Rows of pointing data:

******

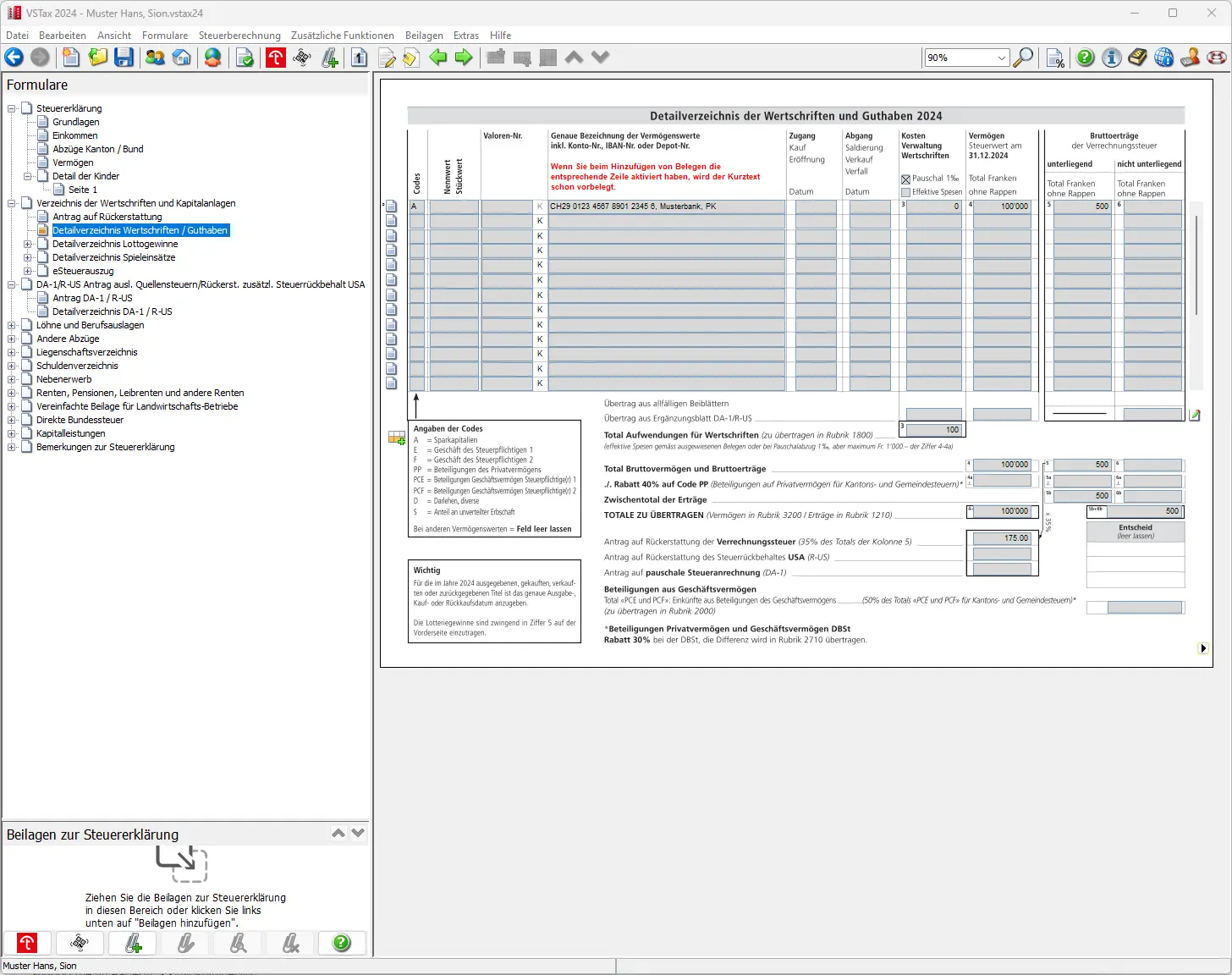This screenshot has width=1232, height=975.
Task: Open the 'Steuerberechnung' menu
Action: click(239, 36)
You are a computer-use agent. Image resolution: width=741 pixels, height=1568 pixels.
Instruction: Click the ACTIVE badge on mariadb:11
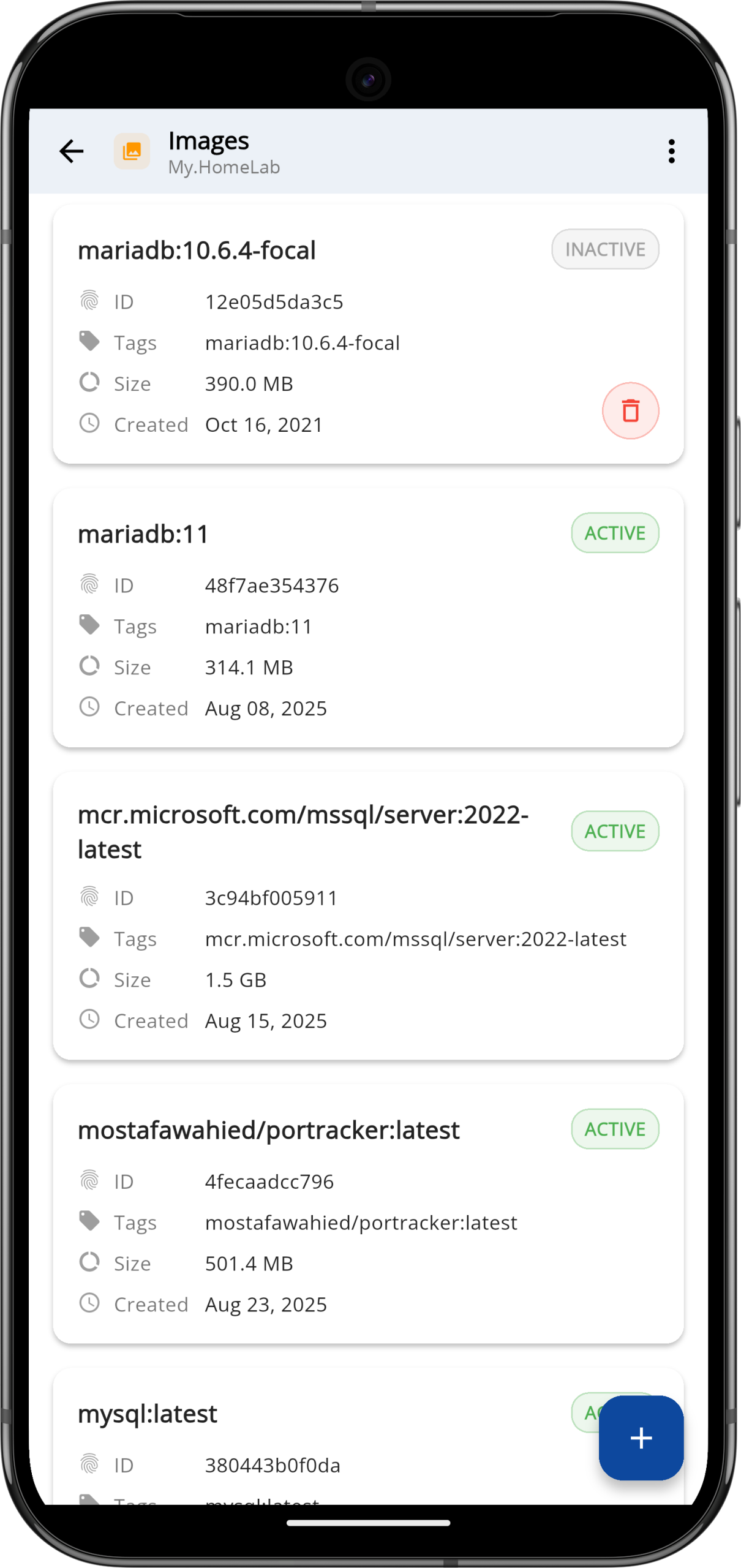pos(614,533)
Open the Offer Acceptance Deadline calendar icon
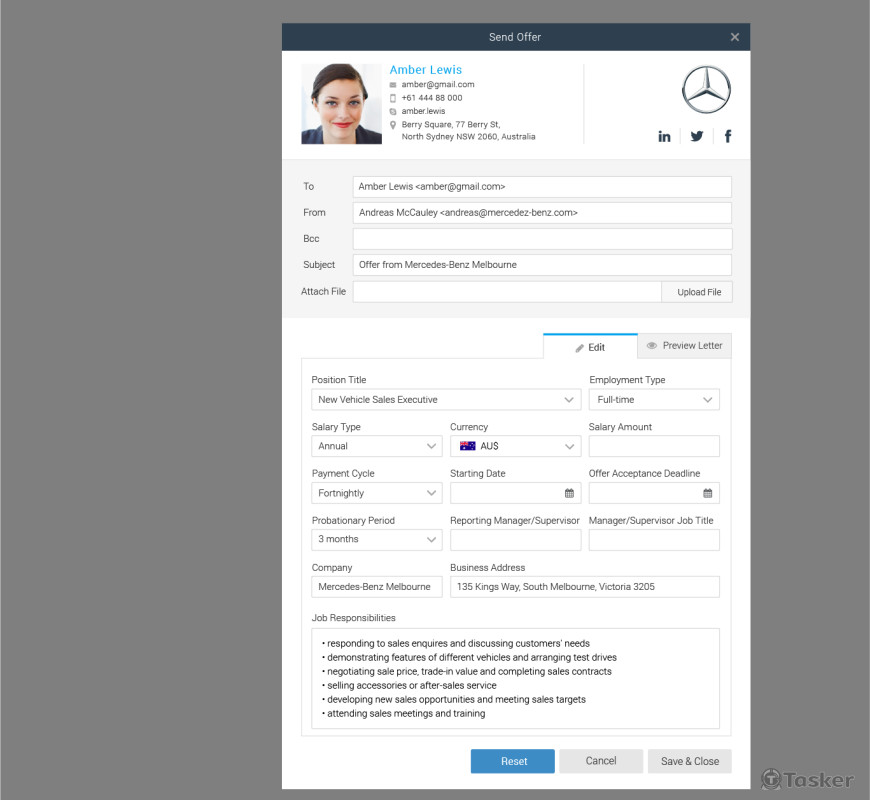870x800 pixels. coord(707,493)
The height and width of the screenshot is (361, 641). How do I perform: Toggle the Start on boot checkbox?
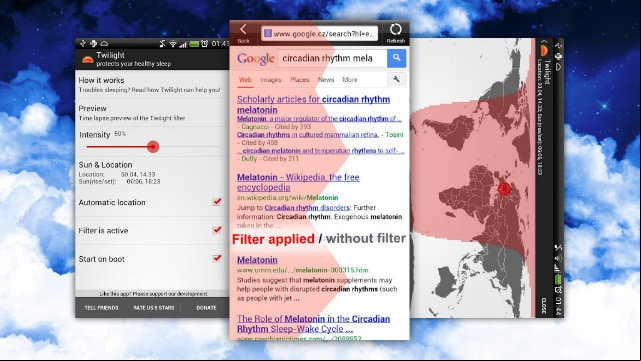[x=217, y=258]
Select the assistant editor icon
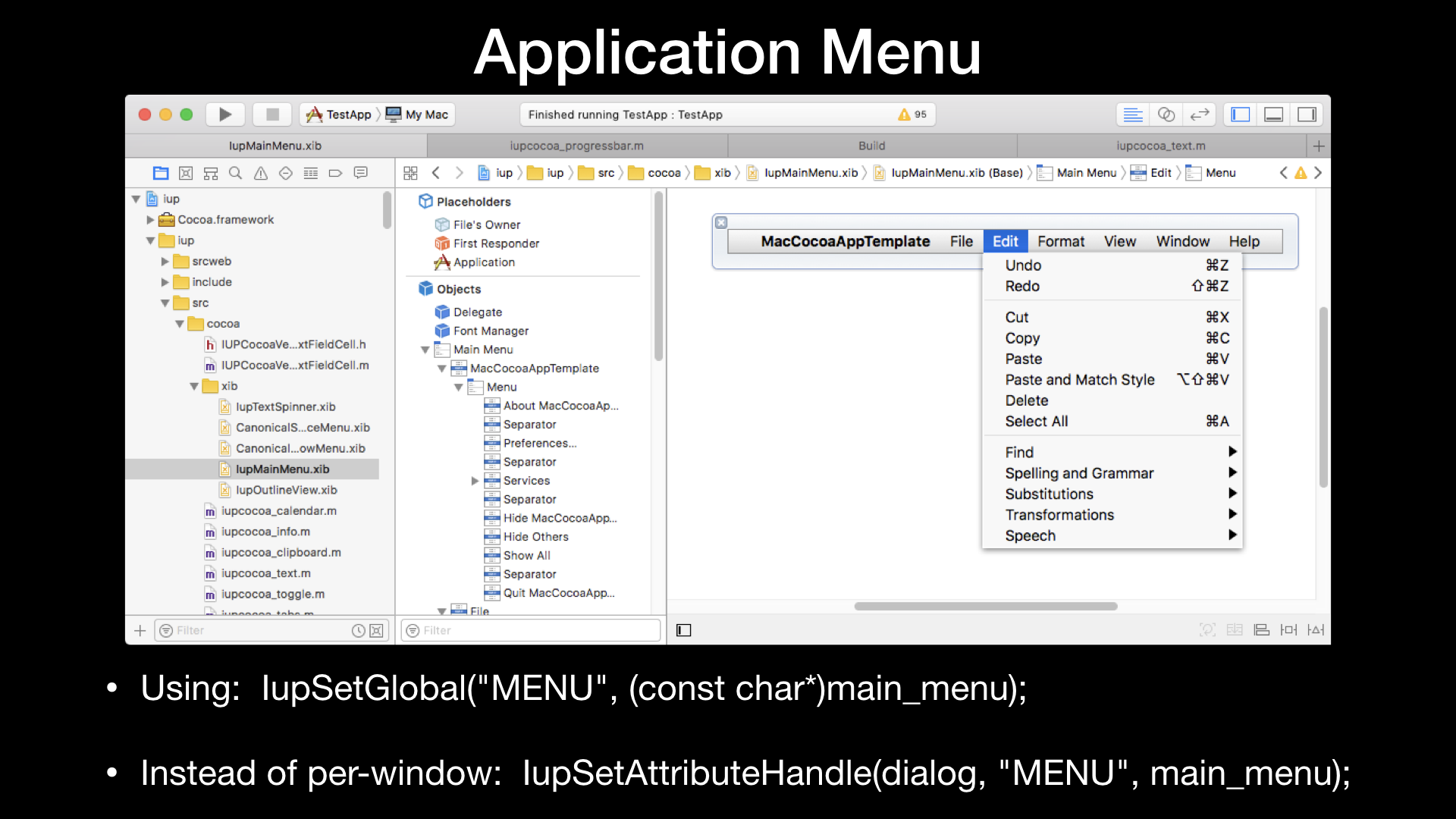 click(x=1166, y=115)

******

▶ _GIVEN TASK_
Output the stretch of data from the line that contains "The height and" through the end of the data as a two-column CSV with the headers request and answer. Give each request and its answer on one row, put each in a single quoted field with line breaks replaced by spaces, and leave out the pictures.

▶ _CORRECT ANSWER_
request,answer
"The height and width of the screenshot is (361, 641). How do I perform: Toggle the Start on boot checkbox?","[x=217, y=258]"
"Select the assistant editor icon","click(x=1166, y=115)"